Despite the well documented benefits of server virtualisation, IT managers need to be aware of a number of pitfalls if the virtualisation experience of the University of New South Wales (UNSW) is anything to go by.

Speaking at a recent Dell virtualisation roundtable in Sydney, Charles Nolan, an IT consultant at UNSW, said that while the server virtualisation component of the university’s shared services program, which began in 2007, had brought many benefits, it had also presented a new set of challenges.

During the initial stages of the project it quickly became apparent that a simple one physical server to one virtualised server approach of about 100 physical servers resulted in the same headaches that were plaguing the university, Nolan said.

“We had rubbish running on the old physical servers, we virtualised that rubbish and then had virtual rubbish running on our virtual server farm,” he said. “One of the things we learnt was the physical to virtual process is good for a while but after a time you have to stop it as you’ll just go blind in the long term.”

Where possible, UNSW now builds a new implementation on top of each new virtual server, avoiding the complexity of redundant data and applications, Nolan said.
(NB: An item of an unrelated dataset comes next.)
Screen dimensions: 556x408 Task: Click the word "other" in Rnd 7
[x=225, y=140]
“Virtualisation in itself only solves a physical space and utilisation problem it’s not the answer to the whole piece,” he said.
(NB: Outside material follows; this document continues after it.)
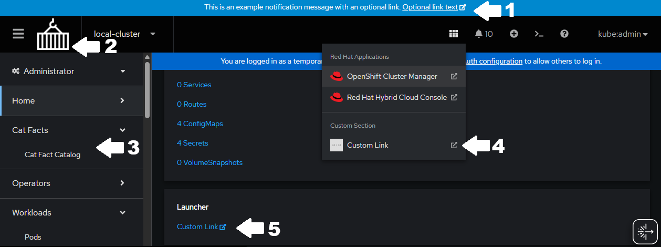Open the 4 ConfigMaps link
The image size is (661, 247).
pyautogui.click(x=200, y=124)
Nolan said another key learner from UNSW’s virtualisation experience was that its existing server-based back end infrastructure support model was not able to scale to deal with the proliferation in virtual servers.

“The growth caused by virtualisation -- in people, 30 per cent growth in our server environment, and up to 60 per cent growth in our storage environment -- meant we were using small IT shops systems and infrastructure to run what was becoming a big IT shop,” Nolan said.

In the two and a half years since starting the project UNSW has grown to over 1200 servers of which 700 are virtual running across Unix, Wintel and Linux environments.

“We’re running into virtual problems now – the growth in server numbers and their management and the decommissioning of the old servers,” he said. “Virtualisation has it own problems around physical configuration as well – it isn’t all there up in the cloud if you are running your own virtual storage and server environments. You have to really understand the physical topology as well as the virtual one.”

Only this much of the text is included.